DIRECTIONS FOR THIS TASK - Write all of the entries again. Keep them exactly as they are.

*-*-*

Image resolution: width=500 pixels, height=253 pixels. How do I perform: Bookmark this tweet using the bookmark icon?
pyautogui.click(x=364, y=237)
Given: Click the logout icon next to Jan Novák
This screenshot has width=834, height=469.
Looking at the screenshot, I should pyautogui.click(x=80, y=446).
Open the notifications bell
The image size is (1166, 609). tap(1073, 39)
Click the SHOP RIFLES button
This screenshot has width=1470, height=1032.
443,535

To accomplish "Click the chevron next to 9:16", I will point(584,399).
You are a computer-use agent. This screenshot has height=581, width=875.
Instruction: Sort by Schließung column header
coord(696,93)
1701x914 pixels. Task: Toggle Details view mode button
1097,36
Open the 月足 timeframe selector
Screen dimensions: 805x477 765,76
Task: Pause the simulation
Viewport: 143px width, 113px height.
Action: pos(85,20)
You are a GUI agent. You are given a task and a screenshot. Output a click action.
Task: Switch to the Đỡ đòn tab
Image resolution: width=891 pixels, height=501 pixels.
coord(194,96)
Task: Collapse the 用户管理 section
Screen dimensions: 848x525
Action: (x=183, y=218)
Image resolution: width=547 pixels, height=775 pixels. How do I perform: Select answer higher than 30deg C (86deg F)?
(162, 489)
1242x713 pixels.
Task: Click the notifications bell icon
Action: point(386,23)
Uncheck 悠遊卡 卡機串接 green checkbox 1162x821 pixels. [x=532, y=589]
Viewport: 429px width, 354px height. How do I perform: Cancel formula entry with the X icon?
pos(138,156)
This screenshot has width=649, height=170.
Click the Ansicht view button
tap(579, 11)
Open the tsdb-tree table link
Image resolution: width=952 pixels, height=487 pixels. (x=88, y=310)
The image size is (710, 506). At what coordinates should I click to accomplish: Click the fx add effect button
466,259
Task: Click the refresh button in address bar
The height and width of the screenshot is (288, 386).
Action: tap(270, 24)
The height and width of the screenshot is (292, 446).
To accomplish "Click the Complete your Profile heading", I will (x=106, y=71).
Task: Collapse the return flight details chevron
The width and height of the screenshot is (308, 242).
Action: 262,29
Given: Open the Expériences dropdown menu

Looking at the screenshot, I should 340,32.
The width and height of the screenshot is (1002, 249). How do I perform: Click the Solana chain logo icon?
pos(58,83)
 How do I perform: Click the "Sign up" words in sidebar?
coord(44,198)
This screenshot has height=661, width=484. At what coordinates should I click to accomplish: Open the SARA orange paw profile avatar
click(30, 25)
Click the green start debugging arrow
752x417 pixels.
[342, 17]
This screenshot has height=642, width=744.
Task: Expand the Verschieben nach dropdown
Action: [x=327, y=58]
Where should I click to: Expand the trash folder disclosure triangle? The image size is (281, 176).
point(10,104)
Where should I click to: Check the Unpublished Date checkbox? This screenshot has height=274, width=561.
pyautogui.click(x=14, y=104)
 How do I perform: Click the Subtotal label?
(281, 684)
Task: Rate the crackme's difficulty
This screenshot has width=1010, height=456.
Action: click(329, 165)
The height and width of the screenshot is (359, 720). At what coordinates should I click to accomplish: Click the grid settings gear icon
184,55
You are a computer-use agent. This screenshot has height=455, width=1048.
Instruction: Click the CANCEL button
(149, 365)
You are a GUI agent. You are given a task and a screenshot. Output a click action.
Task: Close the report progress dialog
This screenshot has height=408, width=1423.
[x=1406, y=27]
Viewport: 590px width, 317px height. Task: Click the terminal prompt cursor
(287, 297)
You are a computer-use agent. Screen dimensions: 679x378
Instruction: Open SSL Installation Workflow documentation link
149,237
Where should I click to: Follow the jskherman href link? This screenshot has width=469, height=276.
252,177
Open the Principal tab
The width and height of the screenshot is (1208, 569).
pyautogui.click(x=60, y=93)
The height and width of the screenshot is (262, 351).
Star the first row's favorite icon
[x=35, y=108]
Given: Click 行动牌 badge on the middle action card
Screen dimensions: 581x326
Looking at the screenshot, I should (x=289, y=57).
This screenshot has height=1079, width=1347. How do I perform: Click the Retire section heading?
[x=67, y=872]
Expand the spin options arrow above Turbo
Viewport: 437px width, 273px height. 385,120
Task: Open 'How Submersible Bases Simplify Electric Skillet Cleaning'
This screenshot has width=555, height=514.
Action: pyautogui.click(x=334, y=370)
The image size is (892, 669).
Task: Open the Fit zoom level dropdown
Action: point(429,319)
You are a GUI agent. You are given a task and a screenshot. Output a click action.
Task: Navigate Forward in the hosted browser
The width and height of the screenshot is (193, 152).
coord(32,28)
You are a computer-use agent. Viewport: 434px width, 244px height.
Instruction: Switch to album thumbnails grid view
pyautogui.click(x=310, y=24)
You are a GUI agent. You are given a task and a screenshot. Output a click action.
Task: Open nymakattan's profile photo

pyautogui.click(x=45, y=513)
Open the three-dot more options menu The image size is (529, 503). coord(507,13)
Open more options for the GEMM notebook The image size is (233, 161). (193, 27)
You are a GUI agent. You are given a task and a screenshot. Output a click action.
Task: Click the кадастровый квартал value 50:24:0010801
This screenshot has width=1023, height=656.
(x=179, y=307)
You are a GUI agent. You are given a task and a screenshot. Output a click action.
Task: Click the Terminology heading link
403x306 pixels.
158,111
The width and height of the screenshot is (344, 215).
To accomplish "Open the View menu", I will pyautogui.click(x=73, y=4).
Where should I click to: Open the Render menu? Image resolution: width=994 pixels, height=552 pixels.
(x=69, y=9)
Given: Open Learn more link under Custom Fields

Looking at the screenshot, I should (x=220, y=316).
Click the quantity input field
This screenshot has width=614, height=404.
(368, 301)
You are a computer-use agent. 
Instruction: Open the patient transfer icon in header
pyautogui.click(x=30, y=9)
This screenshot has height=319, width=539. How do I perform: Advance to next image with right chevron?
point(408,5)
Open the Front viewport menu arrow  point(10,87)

*-*-*

COMPLETED EXERCISE -
Image resolution: width=500 pixels, height=253 pixels. How do I perform: Bookmark this tweet using the bookmark icon?
pyautogui.click(x=364, y=237)
Given: Click the logout icon next to Jan Novák
This screenshot has width=834, height=469.
Looking at the screenshot, I should pyautogui.click(x=80, y=446).
Open the notifications bell
The image size is (1166, 609). tap(1073, 39)
Click the SHOP RIFLES button
This screenshot has width=1470, height=1032.
443,535

To accomplish "Click the chevron next to 9:16", I will point(584,399).
You are a computer-use agent. This screenshot has height=581, width=875.
Instruction: Sort by Schließung column header
coord(696,93)
1701x914 pixels. Task: Toggle Details view mode button
1097,36
Open the 月足 timeframe selector
Screen dimensions: 805x477 765,76
Task: Pause the simulation
Viewport: 143px width, 113px height.
Action: pos(85,20)
You are a GUI agent. You are given a task and a screenshot. Output a click action.
Task: Switch to the Đỡ đòn tab
Image resolution: width=891 pixels, height=501 pixels.
coord(194,96)
Task: Collapse the 用户管理 section
Screen dimensions: 848x525
Action: (x=183, y=218)
Image resolution: width=547 pixels, height=775 pixels. How do I perform: Select answer higher than 30deg C (86deg F)?
(162, 489)
1242x713 pixels.
Task: Click the notifications bell icon
Action: point(386,23)
Uncheck 悠遊卡 卡機串接 green checkbox 1162x821 pixels. [x=532, y=589]
Viewport: 429px width, 354px height. How do I perform: Cancel formula entry with the X icon?
pos(138,156)
This screenshot has width=649, height=170.
Click the Ansicht view button
tap(579, 11)
Open the tsdb-tree table link
Image resolution: width=952 pixels, height=487 pixels. (x=88, y=310)
The image size is (710, 506). At what coordinates should I click to accomplish: Click the fx add effect button
466,259
Task: Click the refresh button in address bar
The height and width of the screenshot is (288, 386).
Action: tap(270, 24)
The height and width of the screenshot is (292, 446).
To accomplish "Click the Complete your Profile heading", I will (x=106, y=71).
Task: Collapse the return flight details chevron
The width and height of the screenshot is (308, 242).
Action: 262,29
Given: Open the Expériences dropdown menu

Looking at the screenshot, I should 340,32.
The width and height of the screenshot is (1002, 249). How do I perform: Click the Solana chain logo icon?
pos(58,83)
 How do I perform: Click the "Sign up" words in sidebar?
coord(44,198)
This screenshot has height=661, width=484. At what coordinates should I click to accomplish: Open the SARA orange paw profile avatar
click(30, 25)
Click the green start debugging arrow
752x417 pixels.
[342, 17]
This screenshot has height=642, width=744.
Task: Expand the Verschieben nach dropdown
Action: [x=327, y=58]
Where should I click to: Expand the trash folder disclosure triangle? The image size is (281, 176).
point(10,104)
Where should I click to: Check the Unpublished Date checkbox? This screenshot has height=274, width=561.
pyautogui.click(x=14, y=104)
 How do I perform: Click the Subtotal label?
(281, 684)
Task: Rate the crackme's difficulty
This screenshot has width=1010, height=456.
Action: click(329, 165)
The height and width of the screenshot is (359, 720). At what coordinates should I click to accomplish: Click the grid settings gear icon
184,55
You are a computer-use agent. This screenshot has height=455, width=1048.
Instruction: Click the CANCEL button
(149, 365)
You are a GUI agent. You are given a task and a screenshot. Output a click action.
Task: Close the report progress dialog
This screenshot has height=408, width=1423.
[x=1406, y=27]
Viewport: 590px width, 317px height. Task: Click the terminal prompt cursor
(287, 297)
You are a computer-use agent. Screen dimensions: 679x378
Instruction: Open SSL Installation Workflow documentation link
149,237
Where should I click to: Follow the jskherman href link? This screenshot has width=469, height=276.
252,177
Open the Principal tab
The width and height of the screenshot is (1208, 569).
pyautogui.click(x=60, y=93)
The height and width of the screenshot is (262, 351).
Star the first row's favorite icon
[x=35, y=108]
Given: Click 行动牌 badge on the middle action card
Screen dimensions: 581x326
Looking at the screenshot, I should (x=289, y=57).
This screenshot has height=1079, width=1347. How do I perform: Click the Retire section heading?
[x=67, y=872]
Expand the spin options arrow above Turbo
Viewport: 437px width, 273px height. 385,120
Task: Open 'How Submersible Bases Simplify Electric Skillet Cleaning'
This screenshot has width=555, height=514.
Action: pyautogui.click(x=334, y=370)
The image size is (892, 669).
Task: Open the Fit zoom level dropdown
Action: point(429,319)
You are a GUI agent. You are given a task and a screenshot. Output a click action.
Task: Navigate Forward in the hosted browser
The width and height of the screenshot is (193, 152).
coord(32,28)
You are a computer-use agent. Viewport: 434px width, 244px height.
Instruction: Switch to album thumbnails grid view
pyautogui.click(x=310, y=24)
You are a GUI agent. You are given a task and a screenshot. Output a click action.
Task: Open nymakattan's profile photo

pyautogui.click(x=45, y=513)
Open the three-dot more options menu The image size is (529, 503). coord(507,13)
Open more options for the GEMM notebook The image size is (233, 161). (193, 27)
You are a GUI agent. You are given a task and a screenshot. Output a click action.
Task: Click the кадастровый квартал value 50:24:0010801
This screenshot has width=1023, height=656.
(x=179, y=307)
You are a GUI agent. You are given a task and a screenshot. Output a click action.
Task: Click the Terminology heading link
403x306 pixels.
158,111
The width and height of the screenshot is (344, 215).
To accomplish "Open the View menu", I will pyautogui.click(x=73, y=4).
Where should I click to: Open the Render menu? Image resolution: width=994 pixels, height=552 pixels.
(x=69, y=9)
Given: Open Learn more link under Custom Fields

Looking at the screenshot, I should (x=220, y=316).
Click the quantity input field
This screenshot has width=614, height=404.
(368, 301)
You are a computer-use agent. 
Instruction: Open the patient transfer icon in header
pyautogui.click(x=30, y=9)
This screenshot has height=319, width=539. How do I perform: Advance to next image with right chevron?
point(408,5)
Open the Front viewport menu arrow  point(10,87)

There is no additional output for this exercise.